It was certainly not beautiful now. The gleaming tiles of the roof were scattered under the snow and the windows gaped like empty eye sockets in the broken remnants of the walls. He swung down from Joyeux almost reluctantly, the crunch of his boots meeting the snow loud in the emptiness that once had been a street. “Wait here, mon fidèle ami.”
Joyeux whistled a low response, quietly, as if the silence oppressed him too.
Silvaineaux reached up to scratch at his cheek. “I’ll be back in a moment.” He said, and left the reins draped over the pommel.
He crossed to what had been the door of the church in determined strides. No door hung in that empty and half broken frame, and the space within had been open to the sky for years. He could not see the flooring under the snow, nor the blood. Yet the dragon’s fire had left its mark on what remained of the walls. Its skull too remained,  empty of eyes and teeth alike.
Silvaineaux spared it one long look, but then turned away. He had not come here for the dragon. Nor only for the memories he had left in this place, though they crowded around him thick and fast until he could almost feel again the heat of the fire that had seared the altar and smell the reek of dragon and blood.  

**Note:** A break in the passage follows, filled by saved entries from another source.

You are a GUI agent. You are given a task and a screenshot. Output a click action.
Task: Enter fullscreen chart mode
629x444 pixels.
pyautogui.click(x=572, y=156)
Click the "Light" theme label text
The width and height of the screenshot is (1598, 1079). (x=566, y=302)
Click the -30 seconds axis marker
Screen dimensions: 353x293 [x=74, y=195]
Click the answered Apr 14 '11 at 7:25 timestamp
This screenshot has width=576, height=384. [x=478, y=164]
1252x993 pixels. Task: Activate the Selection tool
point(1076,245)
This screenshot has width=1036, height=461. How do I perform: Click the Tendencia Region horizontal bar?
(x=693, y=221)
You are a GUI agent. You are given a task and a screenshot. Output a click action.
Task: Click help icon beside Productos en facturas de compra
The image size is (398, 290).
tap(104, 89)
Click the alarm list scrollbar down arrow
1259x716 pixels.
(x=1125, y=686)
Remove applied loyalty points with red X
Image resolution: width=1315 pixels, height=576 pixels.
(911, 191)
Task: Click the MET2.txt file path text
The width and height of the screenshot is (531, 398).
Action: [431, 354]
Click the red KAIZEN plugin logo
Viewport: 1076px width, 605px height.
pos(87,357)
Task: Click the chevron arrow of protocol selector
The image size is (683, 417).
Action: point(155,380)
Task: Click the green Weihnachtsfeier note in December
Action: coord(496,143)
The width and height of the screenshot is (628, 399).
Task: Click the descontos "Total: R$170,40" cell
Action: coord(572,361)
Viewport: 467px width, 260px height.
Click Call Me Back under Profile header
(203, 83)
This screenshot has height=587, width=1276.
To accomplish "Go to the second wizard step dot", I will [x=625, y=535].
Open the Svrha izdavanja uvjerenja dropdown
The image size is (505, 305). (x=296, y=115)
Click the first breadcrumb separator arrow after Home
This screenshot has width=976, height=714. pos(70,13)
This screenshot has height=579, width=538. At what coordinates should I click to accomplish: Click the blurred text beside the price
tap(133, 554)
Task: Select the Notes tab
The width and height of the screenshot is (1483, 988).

He closed his eyes as though that might shut them out. The air was cold. He smelled neither blood nor scales even if the faint scent of charring lingered even now. Silvaineaux thought of the page in the book that had brought him here on this fool’s errand, imagining the old picture, counting the pillars, then he opened eyes and turned. He counted the pillars, found the stretch of wall he wanted. 
It still stood even if it was burned black. He tugged off his glove to run his bare fingers across it. It was cold enough to burn and his fingers  came away dark with soot, but he could feel the ridges of the carving he had expected beneath. It was the work of a few moments to tug out the paper he’d brought, to run the edge of a pencil over it until the marks beneath appeared on the sheet. The hawk with its rosary, beneath that the words. ‘In memory of Baron Aristide de Rosaire who gave his life in this place.’  
He had not noticed it on the day he almost lost his own life in this place. No one would notice it now, hidden as it was beneath the char on a ruined wall. Yet his forebear had left his stamp on this place, his blood in this land. 
Silvaineaux reached out again to set his own hand over the shape of the hawk on the wall and finally turned to look at the place nearer the door where the far fresher blood should have been. His breath left him in a sigh that was equal parts relief and grief. There was only snow, the blood hidden away beneath all the intervening years of it. The thing he had half feared was not there either. 
No youthful spirit lingered to rebuke him.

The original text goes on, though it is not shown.